Apart from MacOS, global menu was most prominently featured in the Unity DE by Ubuntu.
xfce4-appmenu-plugin
The Xfce plugin that makes it all possible is called the
xfce4-appmenu-plugin
.
This plugin uses the same global menu implementation used by the aforementioned
Unity DE and supports all the features found in the Unity implementation.

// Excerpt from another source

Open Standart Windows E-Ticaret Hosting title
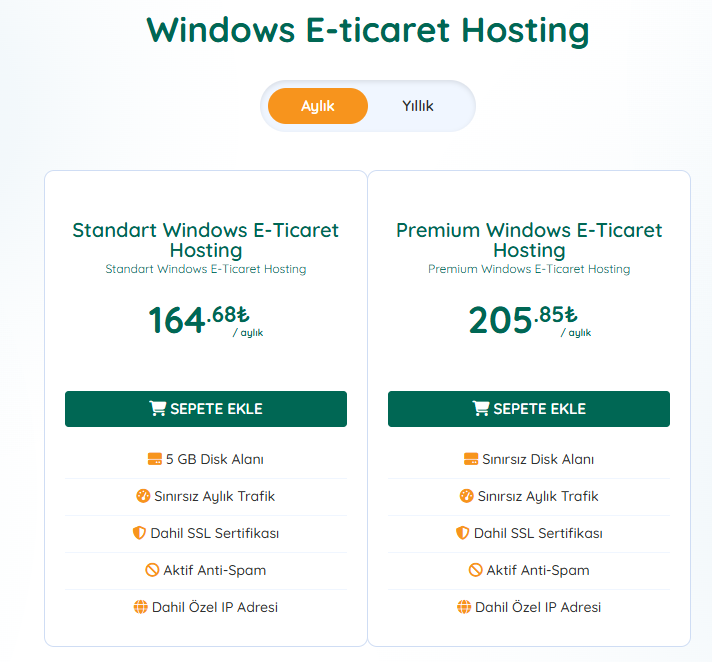click(206, 240)
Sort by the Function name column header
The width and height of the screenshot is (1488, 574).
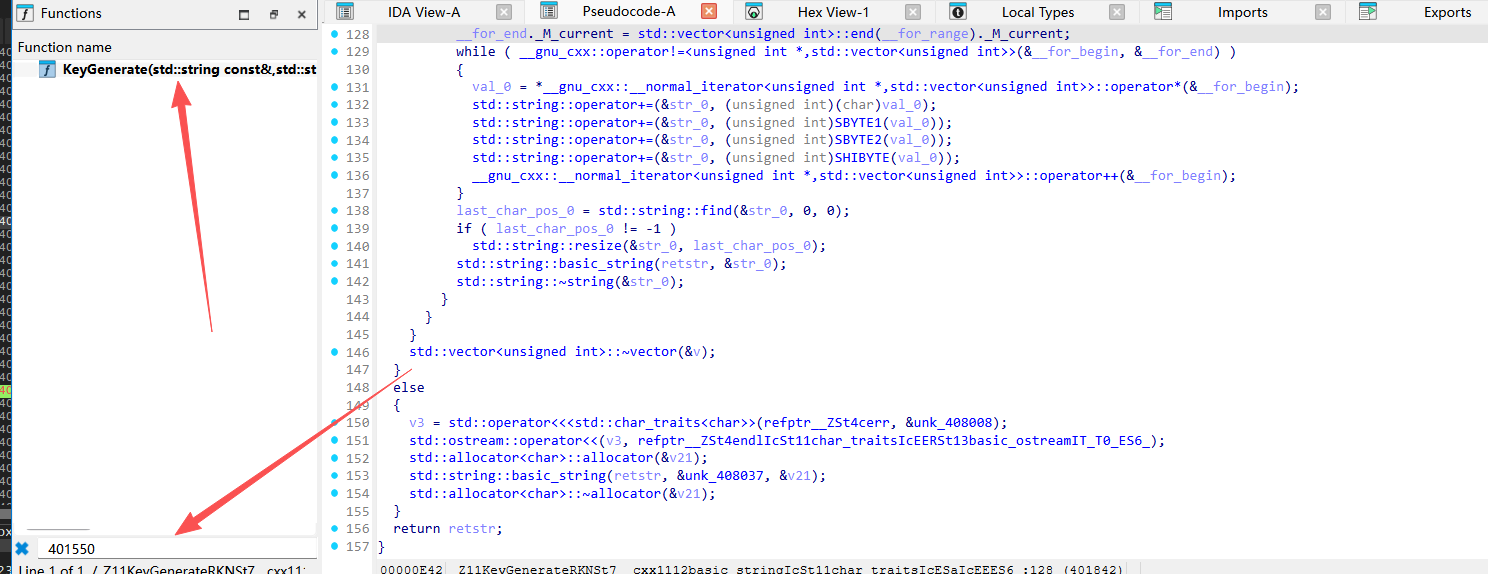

To install the xfce4-appmenu-plugin
on Debian, run
sudo apt install xfce4-appmenu-plugin
Load appmenu-gtk-module on startup
The xfce4-appmenu-plugin
does not support every menu implementations out of
the box.
The appmenu-gtk-module
exports the unsupported menus to the supported format
so that xfce4-appmenu-plugin
can display them.
appmenu-gtk-module
is automatically installed as a transitive dependency of
the xfce4-appmenu-plugin
but it needs to be loaded on start up.
To do that, edit the /etc/environment
file with root permisson and append the
following:
GTK_MODULES="appmenu-gtk-module"
And restart the system.
Configure the top panel
- Edit the top panel and replace the
Windows Buttons
plugin with theAppMenu Plugin
.
- Edit the
Separator
plugin that appears right after theAppMenu Plugin
and uncheck theExpand
option.
Here’s how it looks like in the end.
Conclusion
The steps have been tested in Debian 10. This plugin is quite functional and I have rarely noticed any glitches for the applications that I use day-to-day including LibreOffice. One notable exception was IntelliJ Idea. Although it supports the global menu plugin but at times the menu will not be automatically refreshed. I need to switch to some other window and switch back to it so that the menu items are refreshed.